In a country where the spirit of the ANC’s 1955 Freedom Charter – and its clauses relating to public ownership of “mineral wealth beneath the soil” – continue to command influence, the level of private involvement in South Africa’s resources is always likely to prompt fierce legislative debate. But with the MPRDA being sent back to parliament for further consultation, there is hope in the shale industry that controversial provisions such as the free-carry demand could be diluted.
“Those issues are being dealt with through a process, it’s in the public domain, it puts forward some of the concerns and the 20% free carry was recognised as a concern. But it also depends on how you apply it, and that’s where the discussions are taking place,” says SAOGA’s Ebrahim Takolia.
Government clarity on legislation will undoubtedly play a part in the successful development of a South African shale industry.

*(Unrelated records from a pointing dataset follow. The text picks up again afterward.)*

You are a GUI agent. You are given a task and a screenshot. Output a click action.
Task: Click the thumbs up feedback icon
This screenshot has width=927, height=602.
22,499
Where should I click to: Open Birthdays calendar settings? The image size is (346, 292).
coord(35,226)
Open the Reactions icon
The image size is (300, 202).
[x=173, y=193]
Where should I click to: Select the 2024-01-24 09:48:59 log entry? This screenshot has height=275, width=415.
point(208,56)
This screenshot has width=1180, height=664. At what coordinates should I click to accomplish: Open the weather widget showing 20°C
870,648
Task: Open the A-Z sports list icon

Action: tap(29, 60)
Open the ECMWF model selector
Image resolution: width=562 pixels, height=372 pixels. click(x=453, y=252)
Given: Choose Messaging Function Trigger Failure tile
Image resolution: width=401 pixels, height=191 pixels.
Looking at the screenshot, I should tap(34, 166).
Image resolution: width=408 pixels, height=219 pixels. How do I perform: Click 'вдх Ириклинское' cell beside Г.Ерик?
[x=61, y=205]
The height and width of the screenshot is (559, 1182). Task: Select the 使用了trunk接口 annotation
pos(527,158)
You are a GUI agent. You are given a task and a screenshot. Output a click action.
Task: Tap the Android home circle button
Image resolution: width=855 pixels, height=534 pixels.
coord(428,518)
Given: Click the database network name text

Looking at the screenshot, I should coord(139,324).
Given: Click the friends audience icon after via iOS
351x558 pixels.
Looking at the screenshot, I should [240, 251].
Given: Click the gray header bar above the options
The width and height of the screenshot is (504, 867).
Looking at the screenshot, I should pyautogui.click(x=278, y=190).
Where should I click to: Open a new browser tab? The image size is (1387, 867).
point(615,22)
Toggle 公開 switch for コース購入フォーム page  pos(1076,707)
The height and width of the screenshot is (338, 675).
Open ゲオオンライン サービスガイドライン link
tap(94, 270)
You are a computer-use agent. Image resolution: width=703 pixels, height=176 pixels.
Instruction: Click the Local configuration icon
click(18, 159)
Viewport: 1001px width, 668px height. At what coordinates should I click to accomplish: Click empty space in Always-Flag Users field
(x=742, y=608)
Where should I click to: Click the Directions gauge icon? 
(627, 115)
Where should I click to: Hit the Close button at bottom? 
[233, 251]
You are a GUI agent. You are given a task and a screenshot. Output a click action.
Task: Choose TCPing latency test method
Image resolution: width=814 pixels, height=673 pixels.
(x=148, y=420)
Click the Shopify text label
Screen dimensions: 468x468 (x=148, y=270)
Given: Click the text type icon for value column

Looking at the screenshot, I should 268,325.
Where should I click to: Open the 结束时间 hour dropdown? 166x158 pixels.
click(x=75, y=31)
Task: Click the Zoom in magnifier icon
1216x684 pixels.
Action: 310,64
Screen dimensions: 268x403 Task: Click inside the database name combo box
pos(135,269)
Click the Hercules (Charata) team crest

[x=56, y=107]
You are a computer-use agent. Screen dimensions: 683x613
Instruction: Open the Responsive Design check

But external factors are also likely to play a significant role – not least international energy prices.
Critically low oil prices, prompted by a Saudi Arabian supply glut targeting US shale firms, have forced many marginal producers out of the market. Until such a time as prices recover, the South African shale bonanza will continue to be spoken of in the future tense. A recent WWF (World Wide Fund for Nature) report argues that the “full commercial exploitation of shale gas in South Africa seems like a distant, if not unlikely, prospect.”
But for Takolia, the depressed international environment offers a great opportunity for industry and government to sit down, focus minds, and plan a sustainable path forwards. “While the industry is challenged, this may be a good time to put together a good set of legislation that promotes upstream oil and gas development, so we can proceed going forwards once the market turns,” he says.